> [Aim] Report, copied in full, each line below that contains the word "Screen".

Rows on where targets appear:
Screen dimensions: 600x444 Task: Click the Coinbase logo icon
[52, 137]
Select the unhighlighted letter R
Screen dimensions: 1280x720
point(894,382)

> [Task response]
Screen dimensions: 600x444 Task: Click the Coinbase logo icon
Screen dimensions: 1280x720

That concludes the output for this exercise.